CONSIGNES À SUIVRE:
1/ Selon l'extrait sur la franchise, quelle est la durée du contrat de location-gérance conclu par la tête de réseau avec ses membres ?
2/ Prolongez l'extrait sur la franchise à la suite de sa dernière phrase.

EXTRAIT FOURNI:
※
2. L’arrêt du 28 février statuait donc sur l’intuitu personae pesant sur le franchisé. Mais qu’en est-il de celui pesant sur le franchiseur ? L’arrêt sous commentaire peut entrer en scène. Comprendre le litige suppose d’indiquer que la tête de réseau avait passé deux contrats avec ses membres : un contrat de franchise d’une durée de dix ans et un contrat de location-gérance d’une durée d’un an. Fréquent dans la franchise alimentaire de proximité et de restauration rapide, ce montage est aussi intéressant que dangereux. Intéressant car la tête de réseau conserve des emplacements stratégiques et car le candidat peut s’engager dans l’aventure à moindre coût. Dangereux car les redevances sont doublées (location et franchise), l’exploitant ne peut, en outre, pas valoriser, notamment lors de son départ, le fonds de commerce développé grâce à son activité.
Quelques mois après la cession du réseau Pizza Sprint, la tête de réseau indique que le contrat de location-gérance ne sera pas renouvelé à son terme. Le locataire-franchisé exige toutefois de rester dans les locaux et le maintien des services liés à son contrat de franchise. La tête de réseau argue alors de l’indivisibilité des deux contrats : si la location-gérance a pris fin, la franchise également, ce par le jeu de la caducité.
※
DONNÉES FOURNIES:
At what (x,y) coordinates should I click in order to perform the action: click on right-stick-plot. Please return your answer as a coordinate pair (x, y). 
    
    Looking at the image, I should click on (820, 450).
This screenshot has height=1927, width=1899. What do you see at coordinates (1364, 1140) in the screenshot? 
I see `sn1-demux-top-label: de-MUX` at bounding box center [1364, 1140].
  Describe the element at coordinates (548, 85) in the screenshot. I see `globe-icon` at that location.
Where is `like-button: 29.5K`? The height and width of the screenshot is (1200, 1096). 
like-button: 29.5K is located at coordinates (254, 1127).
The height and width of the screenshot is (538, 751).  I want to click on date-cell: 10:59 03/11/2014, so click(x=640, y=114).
※
RÉPONSES:
1/ Un an.

2/
3. La cour d’appel retient la caducité du contrat de franchise et condamne le locataire-franchisé à payer diverses sommes liées aux loyers de la location-gérance et à la franchise (Paris, pôle 5 - ch. 4, 29 juin 2022, n° 18/19812, D. 2023. 705, obs. N. Ferrier
). Le pourvoi contestait deux points : l’indivisibilité des contrats ; la possibilité de transmettre un réseau de franchise par le biais d’une cession de contrôle sans l’accord du franchisé.
4. La solution de la Cour de cassation est claire : l’indivisibilité des contrats est reconnue, la cessation de la location-gérance entraîne donc la caducité de la franchise (arrêt, §§ 13 s.) ; l’accord du franchisé à la transmission du réseau par cession de contrôle n’est pas requis, sauf évidemment clause contraire (arrêt, § 18).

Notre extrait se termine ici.